Immanquablement, une question se pose : Nicolas Sarkozy brasse-t-il du vent ou est-il réellement en train d'agir pour le bien des pays arabes en transition?

La semaine dernière, le Canard rapportait les propos du président : il fallait un ministre chaque semaine en Tunisie Ce week-end, c'est Alain Juppé qui se rendait place Tahrir. Christine Lagarde l'avait précédé. Quel sera le prochain ?

En tout cas, on a eu un ministre par jour, quasiment, pour nous expliquer que la France allait lancer une vague d'aide à la Tunisie, que l'on était les premiers à envoyer deux avions chargés de médecins et d'aide en Libye, etc.

Le 26 février, Bercy publiait un communiqué de presse indiquant que tout mouvement suspect lié à la Libye devait faire l'objet d'une déclaration à Tracfin. L'idée étant bien entendu d'éviter que le colonel Kadhafi puisse générer du cash en vendant des participations, en liquidant des titres ou en rapatriant des fonds liquides.

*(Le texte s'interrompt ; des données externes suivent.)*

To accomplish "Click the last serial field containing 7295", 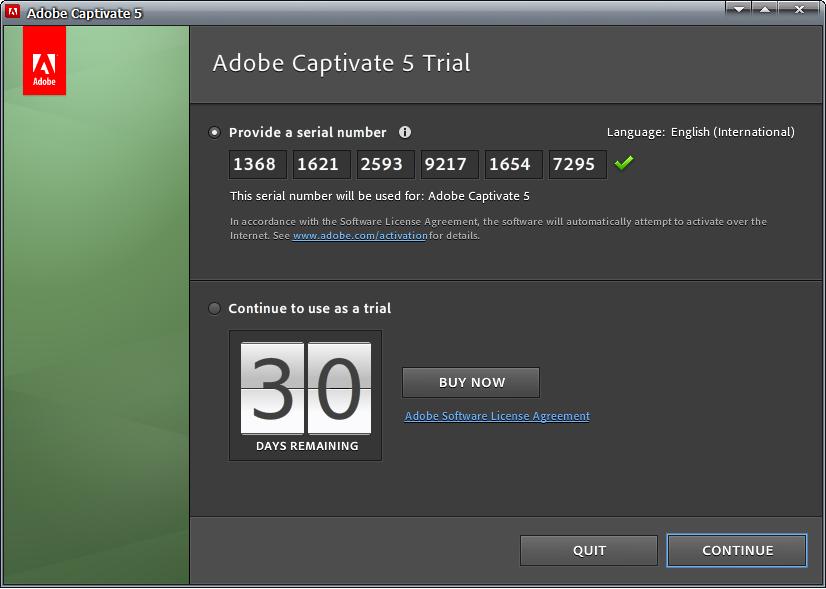I will (577, 164).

Avec son mauvais esprit déjà légendaire, reflets.info posait mercredi 2 mars une série de questions au service de presse de Bercy. Histoire de voir si, au delà des mots, la France savait ce qu'elle faisait.

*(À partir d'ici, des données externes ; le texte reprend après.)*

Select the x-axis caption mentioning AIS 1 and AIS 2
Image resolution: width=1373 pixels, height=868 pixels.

A ce stade il nous faut rappeler la liste de nos questions:

  • Sait-on quel est le montant des avoirs libyens détenus par des banques françaises ou ayant une présence en France ?
  • La répartition de ces avoirs (appartenant directement au colonel Kadhafi ou sa famille, au gouvernement libyen, aux entreprises libyennes, etc.) ?
  • Quelles banques françaises gèrent des avoirs notamment détenus par la Libyan Investment Authority (LIA) ?
  • Pour quels montants et dans quelles activité (gestion de fonds, participations) ?
  • La répartition des avoirs de la LIA en France (participations dans des entreprises) ?
  • La France a-t-elle gelé des avoirs libyens et si oui, quelle est la répartition de ces avoirs ?

En ce qui concerne les importations de pétrole :

  • La France est destinataire d’environ 10% des exportations de pétrole libyen. La production libyenne a été réduite d’environ 50% ces derniers jours. Il reste donc 5% des Exportations qui continuent d’arriver en France. Quelles sont les procédures administratives et financières qui encadrent les importations de pétrole ?
  • Des autorisations de l’Etat sont-elles nécessaires ?
  • Les entreprises pétrolières sont-elles totalement libres d’importer ce pétrole. Comment sont effectués les règlements financiers et auprès de qui en Libye ?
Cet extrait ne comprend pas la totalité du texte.